TRECHO DO TEXTO.
###

Pessoas, assim, são dignas de meu respeito. Reconheço nela a mesma humanidade
que pulsa em mim. Por
que continuaríamos acreditando num ser que, supostamente dotado de todo poder
para usar em nosso benefício, permitiu que sucumbíssemos ao sofrimento? Nenhuma
filosofia cristã dá conta disso. Nenhuma lógica é capaz de explicá-lo.
Simplesmente, porque não há o que explicar.
Quando
alguém afirma “Deus criou o mundo” (além de pressupor a existência de Deus,
para a qual não dispomos de evidências), se compromete com a sua implicação: se
Deus criou o mundo, criou também as condições naturais hostis à vida.
Como
podem os religiosos serem indiferentes quando assistem a um noticiário que lhes
informa que uma criança morreu por causa da dengue e ainda assim orar à noite
antes de dormir? Se Deus criou o mundo, ele também criou o vírus da dengue e o
mosquito hospedeiro que, no Brasil, é o Aeds
aegypti. A crença em Deus – isso, para mim, tornou-se bastante claro –
torna muitos religiosos ignorantes do modo como o mundo funciona: a natureza
não é perfeita, nada parecido a uma obra de arte.

###

BLOCO DE DADOS.
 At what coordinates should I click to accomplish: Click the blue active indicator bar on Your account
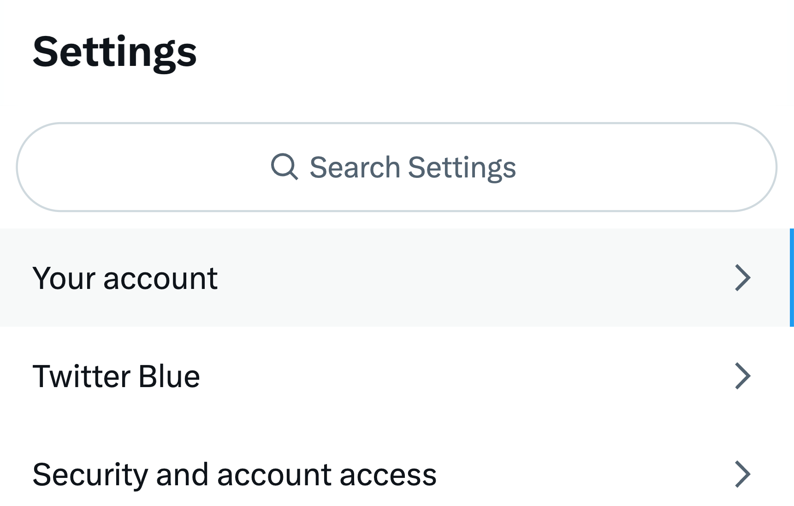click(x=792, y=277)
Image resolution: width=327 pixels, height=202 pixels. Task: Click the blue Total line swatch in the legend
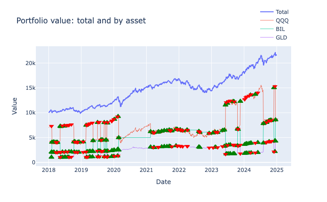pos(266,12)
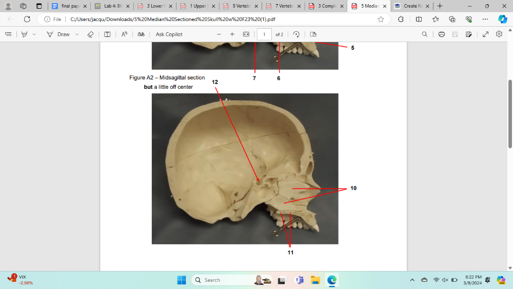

###

Transcreva do trecho sobre a crença em Deus a parte que começa em "Pessoas, assim, são" e termina em "capaz de explicá-lo.". Para responder, use somente o trecho, sem recorrer às linhas.

Pessoas, assim, são dignas de meu respeito. Reconheço nela a mesma humanidade
que pulsa em mim. Por
que continuaríamos acreditando num ser que, supostamente dotado de todo poder
para usar em nosso benefício, permitiu que sucumbíssemos ao sofrimento? Nenhuma
filosofia cristã dá conta disso. Nenhuma lógica é capaz de explicá-lo.